By S. Papapetroy
http://[email protected]
The IMF’s negotiators in Athens this week reportedly nixed practically all of the Greek side’s counter-proposals for labor sector reforms.
According to a top labor ministry official “the IMF isn’t interested and isn’t considering European best practices (in the labor market), and isn’t interested in a recent European Court decision describing the pre-approval role of the (Greek) labor ministry, regarding mass layoffs, as compatible with European law.”
Reliable information from the IMF side noted that the Fund continues to insist on the abolition of the relevant ministry’s approval mechanism for mass layoffs, along with an increase in the percentage of layoffs a company can announce every month – from the current 5 percent of the workforce (in a company with more 150 people on the payroll) to between 8 or 10 percent.
Moreover, as repeatedly reported over the recent period, the IMF remains adamantly against the reimposition of mandatory sector-wide collective bargaining.
In another “painful” demand, as far as the current leftist-rightist government in Athens is concerned, is the IMF’s insistence on legal changes to allow a business to conduct a “lockout” -- something that is prohibited in the current legal framework.
According to reports out of Athens on Thursday focusing on the ongoing negotiations between the Greek government side and representatives of institutional creditors, the IMF’s negotiators are “taking the lead” in deliberations, with European creditors’ representatives sporadically referring only to more secondary issues.
As far as the all-important social security front is concerned, latest reports have creditors proposing cuts worth 1.4 billion euros a year from the overall state budget for the sector.
However, European creditors appear more flexible on this issue, proposing that new austerity measures kick in after 2019 or 2020, and with “countervailing” measures offered to the embattled Tsipras government.
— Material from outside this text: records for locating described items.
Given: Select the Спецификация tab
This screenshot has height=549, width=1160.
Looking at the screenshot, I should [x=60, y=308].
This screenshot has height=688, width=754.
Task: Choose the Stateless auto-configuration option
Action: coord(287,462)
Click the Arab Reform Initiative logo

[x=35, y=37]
Conversely, the IMF wants new cuts taken in 2018 so that very ambitious fiscal measures that European creditors demand can be met.
Thursday’s talks on labor sector liberalization and social security spending only lasted for two and half hours, a distinct departure from the marathon sessions of previous days.
Lastly, a top government spokesman said negotiations will continue via teleconferencing in an attempt to achieve a staff-level agreement by the March 20 Eurogroup meeting.